Department of Computational Biology, Max Planck Institute for Molecular Genetics, Berlin D-14195, Germany.
Genome Res. 2011 Mar;21(3):487-93. doi: 10.1101/gr.113985.110. Epub 2011 Jan 5.
The main way of analyzing biological sequences is by comparing and aligning them to each other. It remains difficult, however, to compare modern multi-billionbase DNA data sets. The difficulty is caused by the nonuniform (oligo)nucleotide composition of these sequences, rather than their size per se. To solve this problem, we modified the standard seed-and-extend approach (e.g., BLAST) to use adaptive seeds. Adaptive seeds are matches that are chosen based on their rareness, instead of using fixed-length matches.
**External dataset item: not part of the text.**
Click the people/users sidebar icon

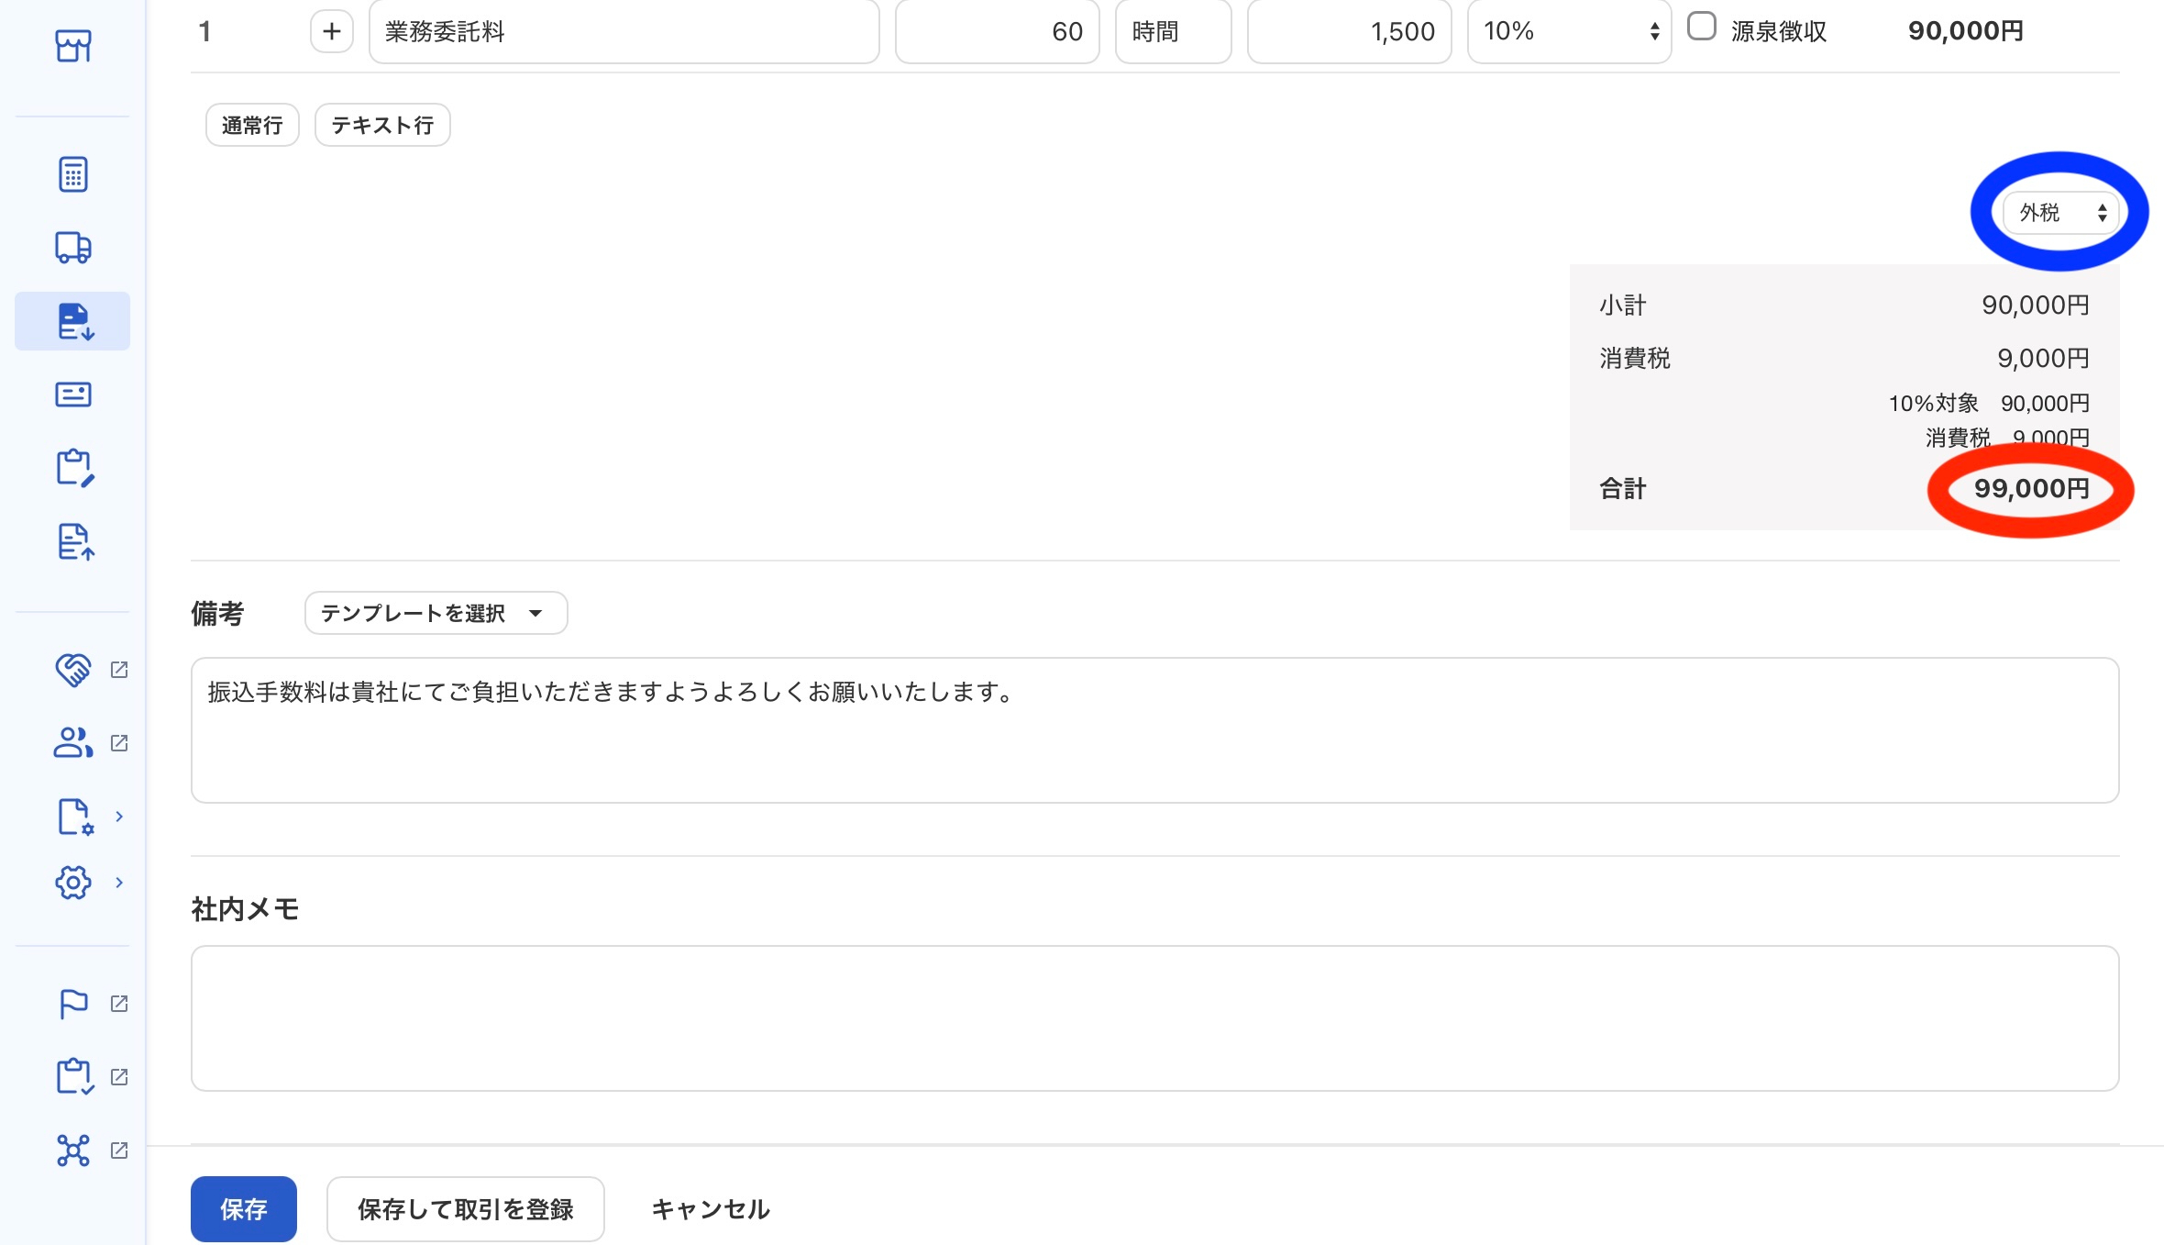click(72, 743)
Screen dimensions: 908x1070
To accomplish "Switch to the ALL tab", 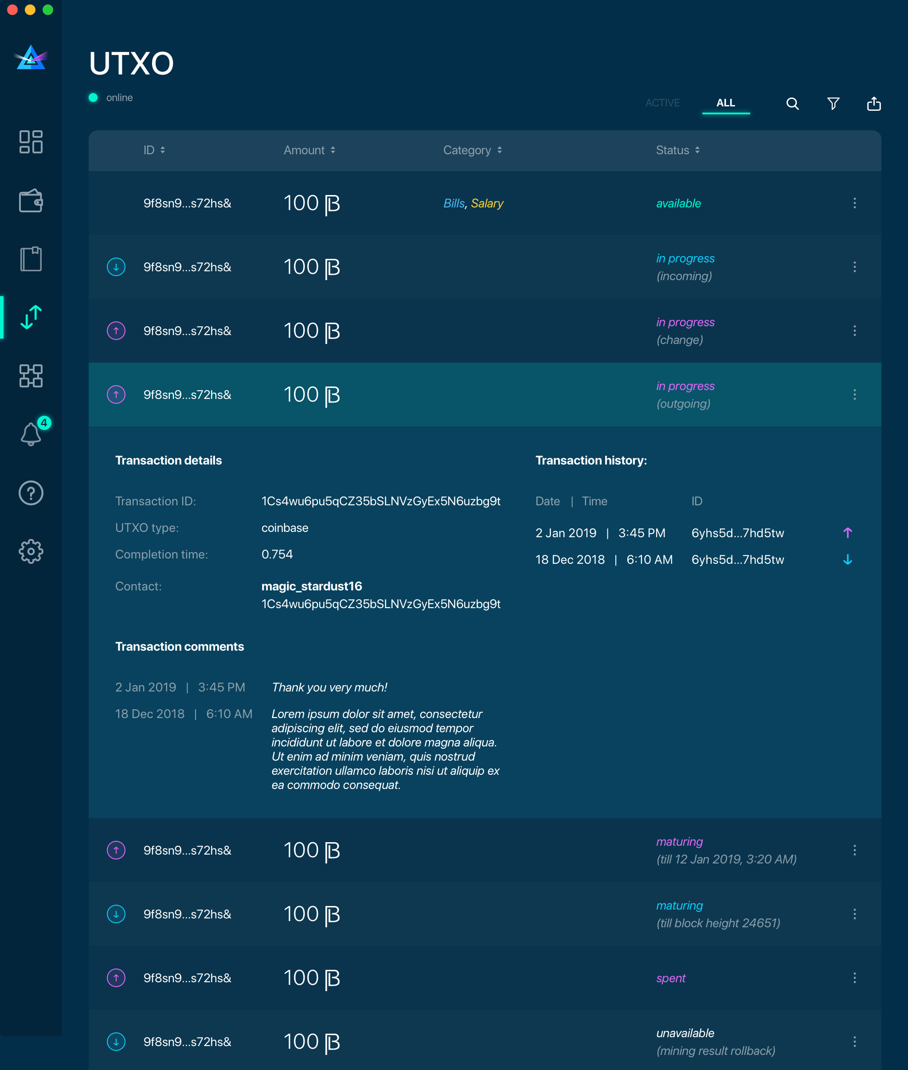I will 725,103.
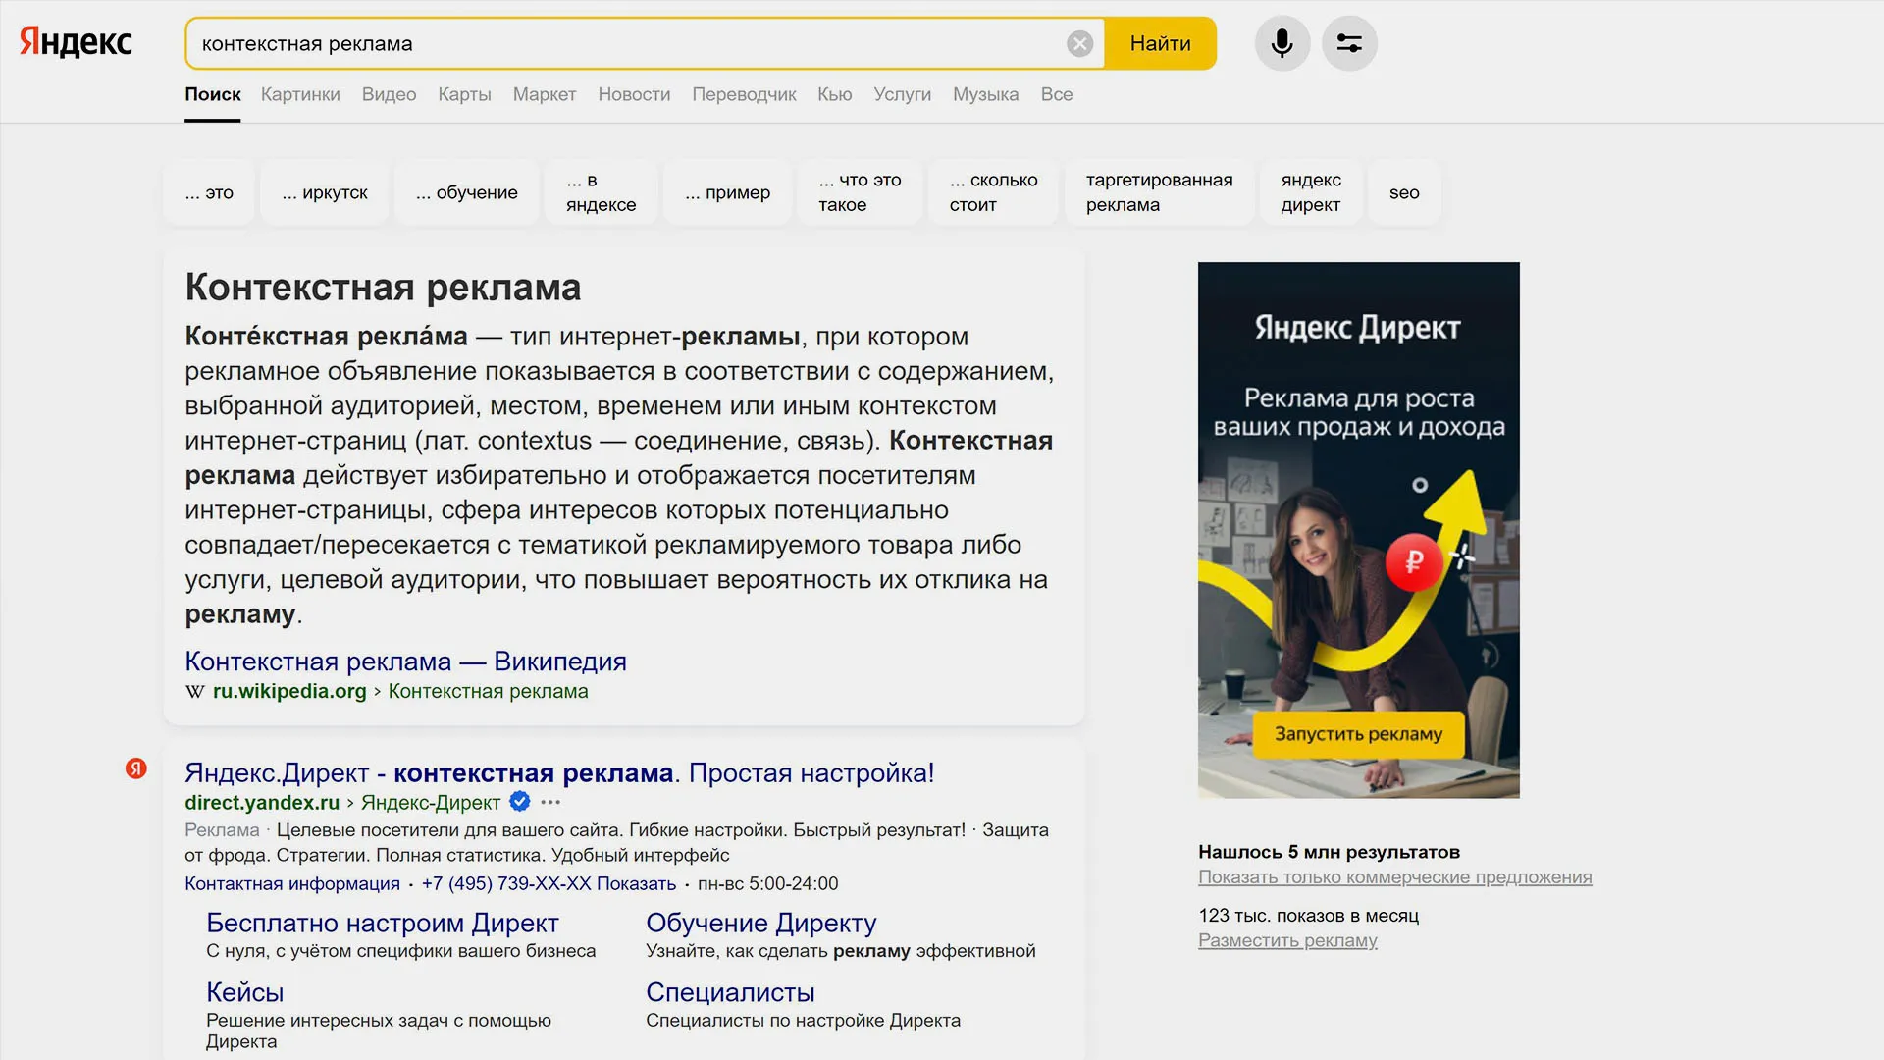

This method guarantees that the number of matches, and thus the running time, increases linearly, instead of quadratically, with sequence length. LAST, our open source implementation of adaptive seeds, enables fast and sensitive comparison of large sequences with arbitrarily nonuniform composition.
分析生物序列的主要方法是将它们相互比较和对齐。然而,要比较现代的数十亿碱基对 DNA 数据集仍然很困难。这种困难是由这些序列的非均匀(寡)核苷酸组成引起的,而不是它们的大小本身。为了解决这个问题,我们修改了标准的种子和扩展方法(例如 BLAST)来使用自适应种子。自适应种子是根据它们的稀有性而不是使用固定长度的匹配来选择的匹配。这种方法保证了匹配的数量,从而使运行时间随着序列长度的增加而线性增加,而不是二次增加。LAST,我们的自适应种子的开源实现,使具有任意非均匀组成的大序列的快速和敏感比较成为可能。